**WORK REQUIRED:** Once you reach the line that contains "Ngọc Sơn chấm", retype it and every line after it exactly, ending with the last line of the entries.
== Segment start ==
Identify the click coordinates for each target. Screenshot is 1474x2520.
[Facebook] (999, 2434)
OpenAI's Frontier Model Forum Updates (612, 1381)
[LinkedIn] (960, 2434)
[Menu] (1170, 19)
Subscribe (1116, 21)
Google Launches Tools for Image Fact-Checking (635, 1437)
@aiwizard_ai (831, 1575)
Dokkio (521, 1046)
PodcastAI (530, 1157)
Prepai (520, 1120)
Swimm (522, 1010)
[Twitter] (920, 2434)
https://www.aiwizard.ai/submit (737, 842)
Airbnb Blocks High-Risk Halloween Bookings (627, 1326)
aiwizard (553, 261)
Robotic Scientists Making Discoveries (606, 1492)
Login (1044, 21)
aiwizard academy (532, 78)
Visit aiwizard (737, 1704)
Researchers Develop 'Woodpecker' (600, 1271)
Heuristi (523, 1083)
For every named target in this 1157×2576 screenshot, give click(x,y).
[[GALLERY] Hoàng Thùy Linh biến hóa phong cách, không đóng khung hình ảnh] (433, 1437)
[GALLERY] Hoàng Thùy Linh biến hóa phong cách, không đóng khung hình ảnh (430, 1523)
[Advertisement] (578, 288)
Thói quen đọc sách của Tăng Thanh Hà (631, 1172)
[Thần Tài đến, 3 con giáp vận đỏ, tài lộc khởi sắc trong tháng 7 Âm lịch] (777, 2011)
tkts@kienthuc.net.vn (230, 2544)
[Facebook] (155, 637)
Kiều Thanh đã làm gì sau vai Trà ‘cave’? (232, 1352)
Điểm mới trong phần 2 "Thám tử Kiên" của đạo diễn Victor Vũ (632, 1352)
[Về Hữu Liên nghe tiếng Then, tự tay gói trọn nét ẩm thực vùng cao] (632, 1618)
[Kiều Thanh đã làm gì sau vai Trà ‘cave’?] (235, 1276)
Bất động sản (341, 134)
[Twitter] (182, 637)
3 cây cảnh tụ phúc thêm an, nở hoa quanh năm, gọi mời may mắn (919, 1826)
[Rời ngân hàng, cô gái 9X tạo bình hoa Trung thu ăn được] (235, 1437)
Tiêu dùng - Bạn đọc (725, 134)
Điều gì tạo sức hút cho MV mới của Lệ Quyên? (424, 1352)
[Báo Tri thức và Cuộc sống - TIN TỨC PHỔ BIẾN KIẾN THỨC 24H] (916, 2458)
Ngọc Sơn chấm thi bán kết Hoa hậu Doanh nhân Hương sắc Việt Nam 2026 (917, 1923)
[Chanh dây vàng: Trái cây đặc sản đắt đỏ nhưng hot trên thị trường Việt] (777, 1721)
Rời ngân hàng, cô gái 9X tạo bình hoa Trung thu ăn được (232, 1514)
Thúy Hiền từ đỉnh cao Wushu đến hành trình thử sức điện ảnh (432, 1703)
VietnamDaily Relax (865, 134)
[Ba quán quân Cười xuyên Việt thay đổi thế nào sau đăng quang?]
== Segment end ==
**ANSWER TO THIS PROBLEM:**
Ngọc Sơn chấm thi bán kết Hoa hậu Doanh nhân Hương sắc Việt Nam 2026 (917, 1923)
[Chanh dây vàng: Trái cây đặc sản đắt đỏ nhưng hot trên thị trường Việt] (777, 1721)
Rời ngân hàng, cô gái 9X tạo bình hoa Trung thu ăn được (232, 1514)
Thúy Hiền từ đỉnh cao Wushu đến hành trình thử sức điện ảnh (432, 1703)
VietnamDaily Relax (865, 134)
[Ba quán quân Cười xuyên Việt thay đổi thế nào sau đăng quang?]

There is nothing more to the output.